▶ What to do
In the text on the impact of tag neighbors, copy the stretch from "The influence of tag" through "online novel recommendation.", swapping "precision" for "accuracy" each time it occurs.

▶ Reading text
-------------------------

5.2. Impact of Tag Neighbors

The influence of tag neighbors on tag-driven recommendation with collaborative item modeling is investigated. Different numbers of tag neighbors are employed to evaluate precision, recall, F1, hit ratio and coverage. Those performances with different tag neighbors and novel neighbors are listed in Figure 5, Figure 6, Figure 7, Figure 8 and Figure 9. It is shown that the variation tendency of every evaluation criterion is similar when the number of novel neighbors is different. The variation tendencies of precision, recall and F1 with respect to increasing number of tag neighbors are similar in this experiment. The performance is significantly different when the number of tag neighbors is different. Therefore, the novel tag is an important determinant for online novel recommendation.
If there are few tag neighbors, collective intelligence cannot contribute. Therefore, when there are fewer than 3 tag neighbors, recall and hit ratio increase with more tag neighbors in Figure 6 and Figure 8. Otherwise, when there are more than 4 tag neighbors, the curve shows a negative correlation between recall and the number of tag neighbors. Similarities between neighbors in significantly different tags become smaller with increasing number of tag neighbors. The decrease of neighbor representativeness results in worse recall. There are similar situations with precision, F1 and hit ratio. More tag neighbors mean that more different kinds of novels are considered. Therefore, coverage becomes better and more stable with increasing number of tag neighbors. When the number of tag neighbors is 4, coverage performs excellently compared to best results. Therefore, the number of neighbors is defined as 4 in our experiments. The results show that one reader’s interest over the short term remains stable.

5.3. Impact of Novel Neighbors

The influence of novel neighbors on tag-driven recommendation with collaborative item modeling is investigated. Different numbers of novel neighbors are employed to evaluate precision, recall, F1, hit ratio and coverage. Those performances with different novel neighbors are shown in Figure 10, Figure 11, Figure 12, Figure 13 and Figure 14 respectively. Meanwhile, the performance is best when the number of tag neighbors is 3 or 4, therefore, only the performances when the number of tag neighbors is 3 and 4 are listed in Figure 10, Figure 11, Figure 12, Figure 13 and Figure 14. It is shown that the performance is significantly different when the number of novel neighbors is different and variation tendency of every evaluation criterion is similar when the number of tag neighbors is different. The variation tendencies of precision, recall and F1 with respect to increasing number of novel neighbors are similar in this experiment.

-------------------------

▶ Supplied information
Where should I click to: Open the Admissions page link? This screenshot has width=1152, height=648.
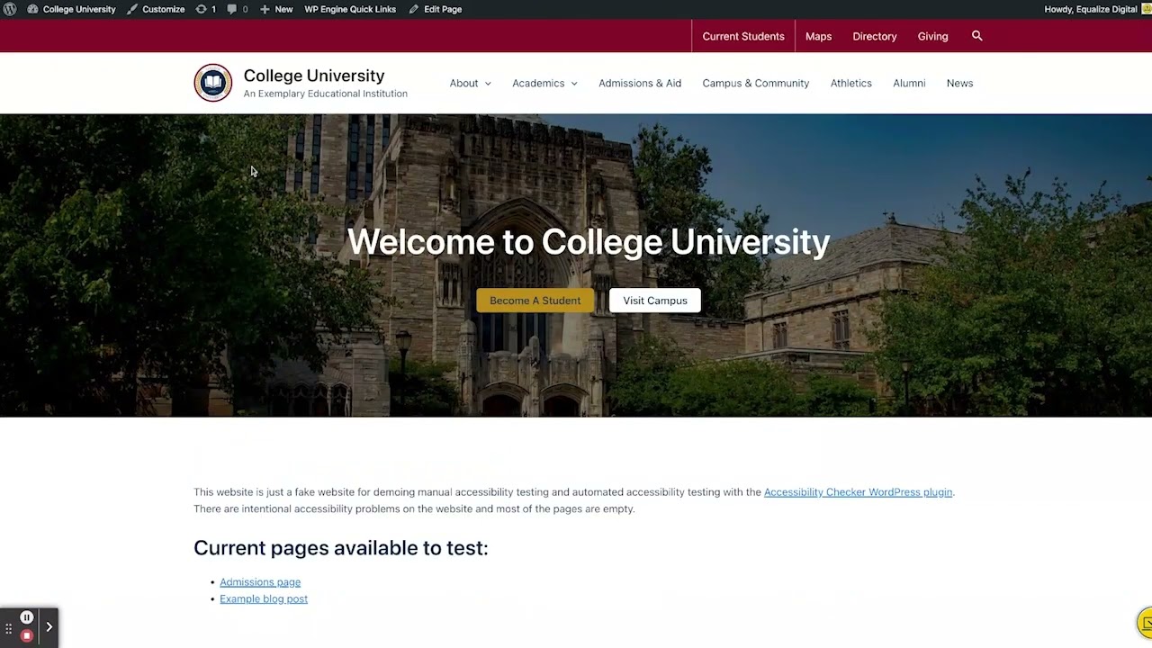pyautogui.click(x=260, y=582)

-------------------------

▶ Solution to the exercise
The influence of tag neighbors on tag-driven recommendation with collaborative item modeling is investigated. Different numbers of tag neighbors are employed to evaluate accuracy, recall, F1, hit ratio and coverage. Those performances with different tag neighbors and novel neighbors are listed in Figure 5, Figure 6, Figure 7, Figure 8 and Figure 9. It is shown that the variation tendency of every evaluation criterion is similar when the number of novel neighbors is different. The variation tendencies of accuracy, recall and F1 with respect to increasing number of tag neighbors are similar in this experiment. The performance is significantly different when the number of tag neighbors is different. Therefore, the novel tag is an important determinant for online novel recommendation.